De oudjes onder ons zullen zich nog wel de vroeg jaren zeventig herinneren. Het was de tijd dat de olieprijs verveelvoudigde en dat joeg weer de prijs van andere commodities de lucht in. Arbeidsmarkten waren krap, de productiviteit daalde en er was sprake van een loon-prijs spiraal. Het gevolg was een wereld waarin de inflatie tot boven 10% steeg bij een lauwe economische groei. Het waren vreselijke jaren voor de financiele markten.
Onder leiding van de Amerikaanse centrale bankier John Volcker werd de inflatie in de jaren tachtig de nek gebroken en sindsdien speelt inflatie amper nog een rol van betekenis. De jaren zeventig van de vorige eeuw komen nooit meer terug, zo luidt de communis opinio sindsdien. Is dit niet al te voorbarig gelet op de bijzondere tijden waarin we leven?
Wat is de huidige stand van zaken? Olieprijzen zijn gekelderd en dat geldt eveneens voor mening andere commodity. De werkloosheid explodeert en dat maakt de kans op een loon-orijsspiraal minimaal op zijn best. De vraag is gering. Consumenten kopen niet omwille van het virus en social distancing. Ze gaan ook niet uiteten of met vakantie. De kans is reeel dat de consument dit gedrag min of meer handhaaft totdat er een veilig vaccin is. Dat kan nog wel een jaar duren.
Dat betekent wel, dat de uitgestelde vraag steeds verder groeit! Als overheden hun werkende bevolking financieel blijft bijstaan, dan kan dat voor een inflatoire spiraal zorgen als die opgekropte vraag eenmaal op de markt belandt.
Met een beetje pech worden de zaadjes voor dat gebeuren nu gezaaid. In de vroege jaren zeventig was inflatie een lokale aangelegenheid. Nationale arbeidsmarkten, nationale regelgeving en relatief gesloten economieen waren toonaangevend. Internationale handel speelde een nog bescheiden rol. Dat beeld is sindsdien op zijn kop gezet door de ontwikkeling van wereldomvattende supply chains. Die vonden hun oorsprong in het Japan van de jaren tachtig met zijn nadruk op just-in-time productie. Dalende transportkosten, technologische vernieuwingen en nieuwe logistieke concepten gaven vleugls aan deze trend. Volgens het IMF was driekwart van de toename van de internationale handel in de jaren 1993 – 2013 op het conto te schrijven van de immer uitdijende supply chains. In de genoemd periode vervijfvoudigde de omvang van de internationale handel.
Die supply chains waren ook een belangrijke bron voor disinflatie. Volgens de Bank for International Settlement zou de inflatie een vol procent hoger zijn uitgevallen zonder deze supply chains. Die zorgen voor een optimalisering van het wereldwijde productieproces. Op dit moment dreigt het proces van globalisering in het ongerede te raken. Globalisering heeft
een nare klank gekregen en dat geldt nog meer voor China, een land waar veel supply chains samenkomen en vertrekken. Steeds meer landen overwegen om te gaan reshoren in plaats van offshoren. Japan heeft zelfs al een enorm budget gereserveerd om productie terug te halen en president Trump is voortduend onaardig tegen Amerikaanse bedrijven met grote Chinese activiteiten.
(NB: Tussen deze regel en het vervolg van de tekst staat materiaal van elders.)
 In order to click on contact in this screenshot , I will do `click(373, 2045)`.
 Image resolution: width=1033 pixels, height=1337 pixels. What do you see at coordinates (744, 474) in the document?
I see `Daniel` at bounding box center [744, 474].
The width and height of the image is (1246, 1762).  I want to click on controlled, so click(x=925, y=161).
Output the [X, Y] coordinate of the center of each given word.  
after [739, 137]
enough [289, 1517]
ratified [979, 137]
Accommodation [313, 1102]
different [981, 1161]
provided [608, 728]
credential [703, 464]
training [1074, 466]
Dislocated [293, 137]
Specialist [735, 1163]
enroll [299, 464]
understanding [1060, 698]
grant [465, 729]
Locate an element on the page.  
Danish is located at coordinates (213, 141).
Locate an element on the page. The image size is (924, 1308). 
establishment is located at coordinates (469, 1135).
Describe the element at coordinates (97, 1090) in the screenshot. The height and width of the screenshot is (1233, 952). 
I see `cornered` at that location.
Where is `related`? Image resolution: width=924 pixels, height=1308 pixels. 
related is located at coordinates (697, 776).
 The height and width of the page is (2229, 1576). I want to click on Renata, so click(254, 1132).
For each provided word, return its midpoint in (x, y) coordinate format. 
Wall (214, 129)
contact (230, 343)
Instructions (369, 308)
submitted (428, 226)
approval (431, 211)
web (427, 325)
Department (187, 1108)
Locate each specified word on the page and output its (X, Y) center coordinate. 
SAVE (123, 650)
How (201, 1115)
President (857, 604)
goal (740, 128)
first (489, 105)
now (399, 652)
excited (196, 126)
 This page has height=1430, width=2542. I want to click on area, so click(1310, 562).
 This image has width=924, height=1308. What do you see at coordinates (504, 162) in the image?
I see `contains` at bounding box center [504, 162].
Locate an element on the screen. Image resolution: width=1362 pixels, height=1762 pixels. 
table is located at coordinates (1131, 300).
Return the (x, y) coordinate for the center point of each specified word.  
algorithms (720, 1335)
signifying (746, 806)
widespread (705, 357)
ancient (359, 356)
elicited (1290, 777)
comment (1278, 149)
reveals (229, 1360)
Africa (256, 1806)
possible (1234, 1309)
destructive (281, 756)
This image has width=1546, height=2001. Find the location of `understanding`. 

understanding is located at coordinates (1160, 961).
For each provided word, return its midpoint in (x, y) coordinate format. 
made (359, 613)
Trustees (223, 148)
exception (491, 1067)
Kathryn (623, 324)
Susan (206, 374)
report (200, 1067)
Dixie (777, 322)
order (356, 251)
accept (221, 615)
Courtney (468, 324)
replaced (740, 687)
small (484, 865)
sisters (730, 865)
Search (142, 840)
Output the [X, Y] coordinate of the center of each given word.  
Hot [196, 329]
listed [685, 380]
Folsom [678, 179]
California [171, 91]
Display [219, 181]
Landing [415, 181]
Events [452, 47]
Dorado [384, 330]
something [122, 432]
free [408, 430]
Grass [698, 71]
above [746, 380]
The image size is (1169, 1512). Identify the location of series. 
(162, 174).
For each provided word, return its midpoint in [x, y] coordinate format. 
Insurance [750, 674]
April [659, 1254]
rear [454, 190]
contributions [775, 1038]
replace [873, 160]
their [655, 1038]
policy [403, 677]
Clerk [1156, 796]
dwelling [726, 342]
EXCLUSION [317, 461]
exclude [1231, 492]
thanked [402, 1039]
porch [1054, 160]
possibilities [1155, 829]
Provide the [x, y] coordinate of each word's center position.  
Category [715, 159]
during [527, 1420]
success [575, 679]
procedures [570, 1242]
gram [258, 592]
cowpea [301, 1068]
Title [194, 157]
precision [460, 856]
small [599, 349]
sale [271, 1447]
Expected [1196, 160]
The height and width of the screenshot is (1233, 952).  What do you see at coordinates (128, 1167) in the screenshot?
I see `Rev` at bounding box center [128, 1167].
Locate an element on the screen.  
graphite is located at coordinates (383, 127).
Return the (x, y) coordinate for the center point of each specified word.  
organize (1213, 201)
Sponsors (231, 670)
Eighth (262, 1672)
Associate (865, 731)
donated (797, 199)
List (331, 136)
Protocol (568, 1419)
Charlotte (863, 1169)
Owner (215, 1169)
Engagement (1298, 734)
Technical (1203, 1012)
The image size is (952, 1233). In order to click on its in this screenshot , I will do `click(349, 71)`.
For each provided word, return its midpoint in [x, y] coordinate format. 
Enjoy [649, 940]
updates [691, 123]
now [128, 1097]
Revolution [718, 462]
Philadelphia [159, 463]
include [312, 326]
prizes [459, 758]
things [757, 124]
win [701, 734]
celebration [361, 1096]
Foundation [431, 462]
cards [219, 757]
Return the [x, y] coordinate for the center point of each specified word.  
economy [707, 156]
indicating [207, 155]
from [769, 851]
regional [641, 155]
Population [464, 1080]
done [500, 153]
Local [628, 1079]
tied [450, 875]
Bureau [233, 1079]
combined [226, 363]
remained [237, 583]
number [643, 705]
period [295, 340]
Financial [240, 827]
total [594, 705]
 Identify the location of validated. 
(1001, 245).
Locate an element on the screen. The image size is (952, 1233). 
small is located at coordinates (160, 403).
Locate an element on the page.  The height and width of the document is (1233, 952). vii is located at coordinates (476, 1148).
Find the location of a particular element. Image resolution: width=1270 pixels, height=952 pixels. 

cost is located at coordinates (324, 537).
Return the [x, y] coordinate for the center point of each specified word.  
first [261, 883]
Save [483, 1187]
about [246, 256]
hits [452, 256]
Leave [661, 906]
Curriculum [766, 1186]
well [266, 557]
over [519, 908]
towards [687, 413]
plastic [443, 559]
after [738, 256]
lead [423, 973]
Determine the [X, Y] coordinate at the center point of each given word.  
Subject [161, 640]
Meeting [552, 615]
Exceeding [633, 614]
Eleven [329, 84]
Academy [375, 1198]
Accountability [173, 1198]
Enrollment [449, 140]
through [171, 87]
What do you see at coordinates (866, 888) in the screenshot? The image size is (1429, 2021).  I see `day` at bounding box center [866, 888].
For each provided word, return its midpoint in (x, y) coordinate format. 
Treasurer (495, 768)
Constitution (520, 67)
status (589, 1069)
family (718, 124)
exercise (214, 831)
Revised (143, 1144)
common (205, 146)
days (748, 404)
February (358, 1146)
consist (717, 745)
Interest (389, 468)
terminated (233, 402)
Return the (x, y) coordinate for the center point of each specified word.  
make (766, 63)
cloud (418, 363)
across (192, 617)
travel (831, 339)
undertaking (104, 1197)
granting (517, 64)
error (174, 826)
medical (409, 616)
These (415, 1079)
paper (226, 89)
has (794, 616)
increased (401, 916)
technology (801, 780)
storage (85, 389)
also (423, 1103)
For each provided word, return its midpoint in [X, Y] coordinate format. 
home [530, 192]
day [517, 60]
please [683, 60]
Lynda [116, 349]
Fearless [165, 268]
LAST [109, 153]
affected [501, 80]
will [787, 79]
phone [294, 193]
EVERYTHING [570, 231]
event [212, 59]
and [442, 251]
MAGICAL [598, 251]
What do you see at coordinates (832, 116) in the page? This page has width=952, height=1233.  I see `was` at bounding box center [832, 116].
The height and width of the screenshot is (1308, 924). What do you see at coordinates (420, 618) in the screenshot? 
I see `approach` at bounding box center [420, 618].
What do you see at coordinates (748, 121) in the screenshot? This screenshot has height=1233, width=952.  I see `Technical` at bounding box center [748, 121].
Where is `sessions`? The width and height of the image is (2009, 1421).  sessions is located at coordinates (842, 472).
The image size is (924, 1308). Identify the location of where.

Dit proces van reshoren is te begrijpen vanuit het oogpunt van nationale veiligheid, maar zal tegelijkertijd wel voor hogere kosten gaan zorgen. Een groeidende anti-China stemming zal de wereldwijde productie steeds verder bemoeilijken. Dat zal vandaag de inflatie niet opjagen, maar wel als de recessie eenmaal geweken is. Dan ziet de wereld er waarschijnlijk gefragmenteerder uit met nieuwe maar minder efficiente en dus duurdere supply chains. Dat zal meer mogelijkheden bieden voor een terugkeer van inflatie.
Stijgende tekorten en oplopende schulden kunnen die terugkeer nog een handje helpen. We gaan er nu nog steeds van uit dat de rente over een langere periode extreem laag zal blijven. Maar wat als gemankeerde supply chains de rente omhoog duwen? In een land als de VS zal de schuldenlast in 2025 waarschijnlijk zijn opgelopen tot 120% van het bruto binnenlands product. Aan het einde van WOII bedroeg de schuldenlast 106%. Toen hielp inflatie een handje om de schuldenlast tussen 1957 – 1957 naar het zeer acceptabele nibveau van 47% terug te dringen. Om dit kunststukje te herhalen zou de inflatie naar 5% moeten stijgen. Op termijn zou dit voor de VS, maar ook voor veel Westerse landen de enige vluchtroute kunnen zijn om de schuldenlast de baas te worden. Het is een oplossing waar aandelen- en obligatiemarkten waarschijnlijk een hartstilstand van krijgen.